Your task: From the LinkedIn job-search code below, extract the stretch from "print(json.dumps(results, indent=4))" through "filter cobination.", copying it character for character.

Text block:
### DEPENDENCIES

In [None]:
from selenium import webdriver
from selenium.webdriver.common.keys import Keys
from selenium.webdriver.common.by import By
from time import sleep
import os
from time import perf_counter
import inspect, itertools
import urllib
import json
########################################################################

#---

### MAIN

In [None]:
# ______________________________________________________
# Instatiating driver

driver      = webdriver.Firefox()

#______________________________________________________
# Logging in

login_url   = "https://www.linkedin.com/login/en"

#~ env vars for credentials
user_env = 'LINKEDIN_USER'
pass_env = 'LINKEDIN_PASS'

login_ret = login(
      driver      = driver,
      login_url   = login_url,
      user_env    = user_env,
      pass_env    = pass_env
)

In [None]:
#______________________________________________________
# Initiating search terms

search_root_url = "https://www.linkedin.com/jobs/search/?"

#______________________________________________________
# Dict. containing the results

results = {}

keywords_array = create_array_of_keywords_to_search_for(2)
                  
# for keywords in keywords_array:

keywords = "machine learning"
result = recursive_search(keywords)
results[keywords] = result

print(json.dumps(results, indent=4))

In [None]:
def recursive_search(search_terms):
      """
      For a given set of search terms, the function
      will loop through all mapped filters and
      returns a dict with the search results for each
      filter cobination.
      
      input:      search terms
      
      output:     dict with search results for every
                  mapped filter (all_filters)
      """
      
      #~ filters options
      xp_levels   = all_filters["xp_level"  ]["options"]
      work_models = all_filters["work_model"]["options"]
      locations   = all_filters["location"  ]["options"]

      results = {}

      for xp_level in xp_levels:
            results[xp_level] = {}
            
            for work_model in work_models:
                  results[xp_level][work_model] = {}
                  
                  for location in locations:
                        
                        results[xp_level][work_model][location] = {}
                        
                        filters = [
                              ("xp_level"       , xp_level  ),
                              ("work_model"     , work_model),
                              ("location"       , location  ),
                        ]
                        
                        result = search(
                              keywords = search_terms,
                              filters = filters
                        )

Supplied information:
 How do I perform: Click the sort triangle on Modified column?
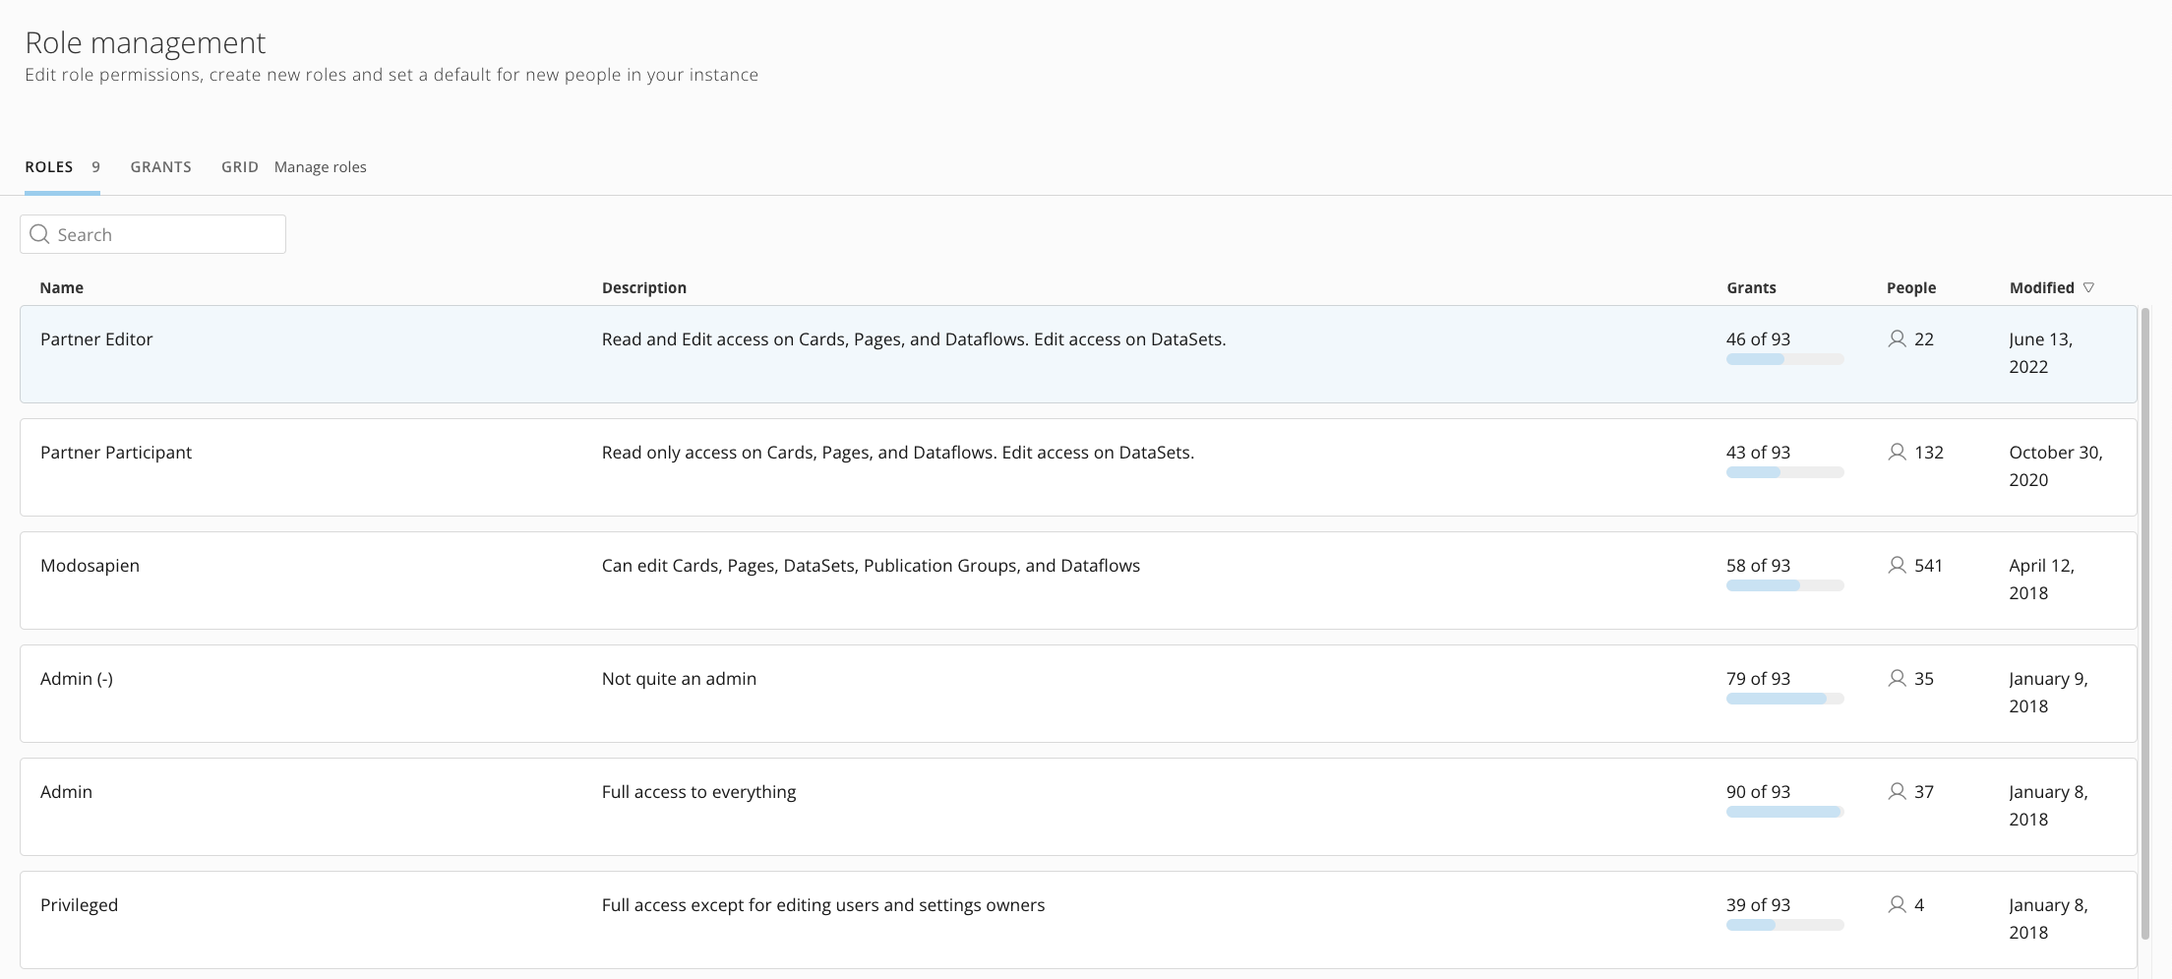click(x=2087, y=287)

...

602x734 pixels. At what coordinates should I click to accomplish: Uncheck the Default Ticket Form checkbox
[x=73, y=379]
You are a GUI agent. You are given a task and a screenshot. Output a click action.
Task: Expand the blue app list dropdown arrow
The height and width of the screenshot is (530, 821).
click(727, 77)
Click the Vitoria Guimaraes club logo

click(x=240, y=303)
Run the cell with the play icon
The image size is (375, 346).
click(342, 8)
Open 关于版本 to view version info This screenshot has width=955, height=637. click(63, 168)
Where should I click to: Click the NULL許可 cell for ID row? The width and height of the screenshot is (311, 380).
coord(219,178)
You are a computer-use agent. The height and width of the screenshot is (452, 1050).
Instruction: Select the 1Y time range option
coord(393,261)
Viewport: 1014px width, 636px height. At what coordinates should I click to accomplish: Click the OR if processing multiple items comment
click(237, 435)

Answer to this problem:
print(json.dumps(results, indent=4))

In [None]:
def recursive_search(search_terms):
      """
      For a given set of search terms, the function
      will loop through all mapped filters and
      returns a dict with the search results for each
      filter cobination.